When From Hell the movie was made, we got nothing from it. Some people felt like that was unfair, but hey, that was the deal. The whole reason From Hell and Lost Girls and Throat Sprockets exist today is because they were made for Taboo, and Taboo, I was the midwife. I literally looked at it as that profession. My job was to facilitate the birth of something into this world, and then I’m done...

...Dave Sim forged a friendship with John Totleben and I at the Mid-Ohio-Con. And Dave laid out his whole vision of the inverted pyramid, that the whole superstructure of these businesses was built on the backs of freelancers that they were treating badly, paying badly. But they wouldn't be going home with their paycheck every Friday if the freelancers didn't get their work done, and all their income and revenue was generated by the work of a freelance pool that was at the end of the food chain, instead of benefiting from the food chain.

I was receptive to that. Not just because it was a radical thought -- and it was, at the time -- but also because it was the first thing I'd ever heard from someone else in the industry that was making sense of my real-life experiences with the industry...

...Taboo was like a kamikaze plane going into the deck of the Midway. It was a defunct business model before it started! I lost tens of thousands of dollars. Dave Sim poured tens of thousands of dollars into it that he never got back. The year I made a ton of money off 1963, I sent Dave Sim a check for $10,000. And he said "Steve, your checks are no good here. Keep it." For Dave, it was an investment he had made in not just Taboo, but a group of creators he believed in, and it ended up having a beneficial effect on comics.

But no one ever waited for a check from Taboo. My family ate macaroni and cheese some weeks, which drove my wife nuts, as you can well understand. Because instead, a few hundred dollars were going to Eddie Campbell and Alan Moore, because the work on From Hell was underway...

As a comics-artist, Steve Bissette is best known for his collaboration with Alan Moore and John Totleben on DC Comics' Swamp Thing in the 1980s, as well as his own self-published Tyrant. As editor of the horror-anthology Taboo, he published the first serialised appearances of From Hell (by Alan Moore and Eddie Campbell), Lost Girls (by Alan Moore and Melinda Gebbie) and the still-born Sweeney Todd (by Neil Gaiman and Michael Zulli).

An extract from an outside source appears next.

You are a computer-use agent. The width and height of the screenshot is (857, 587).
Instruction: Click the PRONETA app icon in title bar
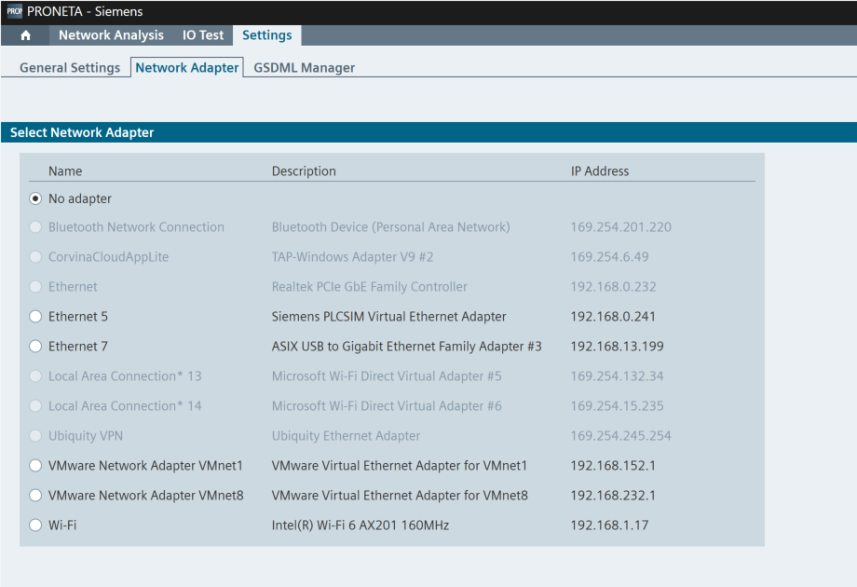click(13, 12)
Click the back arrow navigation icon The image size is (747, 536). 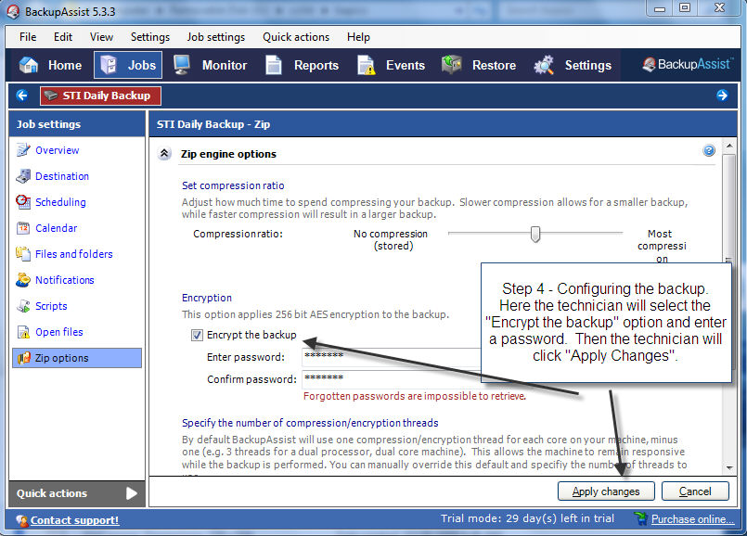(22, 96)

After self-publishing Taboo #1-4 through SpiderBaby Grafix, Steve edited Taboo #5-7 and Taboo Especial which were co-published with Kevin Eastman's Tundra Publishing. In 1993 Tundra Publishing was involved in a controversial merger with Dennis Kitchen's Kitchen Sink Press, which published the final two volumes of Taboo, #8-9, in 1995 edited by Philip Amara. In 1994 Kitchen Sink Press had been purchased by Ocean Capital Corp. Kitchen Sink Press was finally dissolved in 1999.